Kuan Yew is language.
But for the record, Kuan Yew has never quite said that bilingualism was wrong. He thinks that Mandarin has been taught in the wrong manner, but this is in no way an admission that bilingualism was, at its core, wrong. What a great chance to aggrandize the legendary status of Kuan Yew though! He is now such a great leader that he is not afraid to say that he is wrong.
Kuan Yew, so full of wisdom as always, has denied Singapore of its unborn/undead Conrads and Nabokovs. “Nobody can master two languages at the same level,” he claims, citing his daughter. Perhaps not the same level, if it was ever really about mastering them at the same level, but how about mastering two languages nevertheless?
“It doesn’t matter what level [students] reach, they will like the language [if the lessons are engaging], it’s fun and later on in life they’ll use it,” Kuan Yew says about the teaching of Mandarin.
Why bilingualism, still? But let’s first ask ourselves, what bilingualism? For it is not simply a matter of learning two languages. Even if English as the first language is a given, there have always been only limited choices for one’s second language.
What is the state’s definition of a language learned? We have English as the first language, and we have Mandarin as one of the second languages. “Mother tongue,” they call it, with unabashed intimacy even if most mothers at one point in the past merely spoke dialects. But the supposed tongues of our mothers seem to come from a world so different that we have difficulty making them our own while the tongues that really belonged to our mothers were cut and banned from pubic broadcast. A seconded language rather than a second language. And yet, we have to submit to a stepmother tongue while gazing towards China, perhaps an ex-motherland. We are told we need to have a Stepmother Tongue for a disowned motherland. And despite all these familial but unfamiliar posturing, it is for the sake of business, we are also told. Speak the language of the Hans. Little Hans fearful of severance, embracing surrogate mothers, pleasing fathers.
And the first language is, for those who are brought up by people who speak no English, not the first language they speak; and for many others, it is in fact a second English to the Singlish that they have picked up. But Singlish is wrong, we are told. We have to learn Standard English, when there is no single standard for English. And it is the language of business too.
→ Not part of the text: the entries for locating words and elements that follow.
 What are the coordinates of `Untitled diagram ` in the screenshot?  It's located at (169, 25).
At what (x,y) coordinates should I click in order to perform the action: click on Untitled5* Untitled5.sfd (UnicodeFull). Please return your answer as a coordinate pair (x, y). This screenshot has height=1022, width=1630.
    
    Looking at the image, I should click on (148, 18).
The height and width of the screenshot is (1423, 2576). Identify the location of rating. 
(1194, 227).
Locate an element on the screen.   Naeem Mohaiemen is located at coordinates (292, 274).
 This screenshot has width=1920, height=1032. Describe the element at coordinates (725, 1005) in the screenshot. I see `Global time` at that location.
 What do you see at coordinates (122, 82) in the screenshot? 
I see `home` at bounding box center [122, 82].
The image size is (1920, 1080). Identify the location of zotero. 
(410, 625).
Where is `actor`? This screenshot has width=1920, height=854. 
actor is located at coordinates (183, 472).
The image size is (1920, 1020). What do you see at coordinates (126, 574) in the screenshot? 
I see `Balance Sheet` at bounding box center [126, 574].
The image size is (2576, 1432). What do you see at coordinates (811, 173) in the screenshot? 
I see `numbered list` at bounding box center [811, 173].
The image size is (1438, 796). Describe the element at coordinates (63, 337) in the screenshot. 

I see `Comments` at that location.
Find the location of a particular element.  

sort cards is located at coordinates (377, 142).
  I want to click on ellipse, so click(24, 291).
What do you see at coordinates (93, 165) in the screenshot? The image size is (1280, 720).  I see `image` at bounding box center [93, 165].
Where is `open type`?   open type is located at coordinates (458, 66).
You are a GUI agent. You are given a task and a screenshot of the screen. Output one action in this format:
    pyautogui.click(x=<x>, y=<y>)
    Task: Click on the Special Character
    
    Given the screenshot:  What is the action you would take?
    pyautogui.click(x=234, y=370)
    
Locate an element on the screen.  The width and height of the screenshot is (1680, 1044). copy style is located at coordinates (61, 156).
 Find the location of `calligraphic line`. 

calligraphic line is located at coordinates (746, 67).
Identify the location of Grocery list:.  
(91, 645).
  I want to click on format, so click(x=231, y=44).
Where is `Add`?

It would seem then that there we are handicaps when it comes to languages of persons. We only have languages of functions. Language is always reducible to a function, a prosthesis of bankrupt selves instead of being integral to these selves and enriching them. And languages are always borrowed, like the toolbox one might borrow from one’s neighbor. We can master English without being a master of English—in other words, without taking ownership of it, not to mention being one with it. Perhaps our bilingualism is nonlingualism. I have suspected for some time already, that I am semi-illiterate, if not fully so.
All for the greater good, surely. The state only needs businesmachines, not businessmen and certainly, certainly not people of language, people who can decide to be who they are. Except perhaps for the few who can be held up as evidence that Singapore has a really vibrant literary scene.
Was the state wrong in the implementation of how Mandarin was/is taught (and it is a banal point Kuan Yew is making since everyone knows that interesting lessons are better than boring ones) or is it still wrong (willfully?) in its primary approach to language?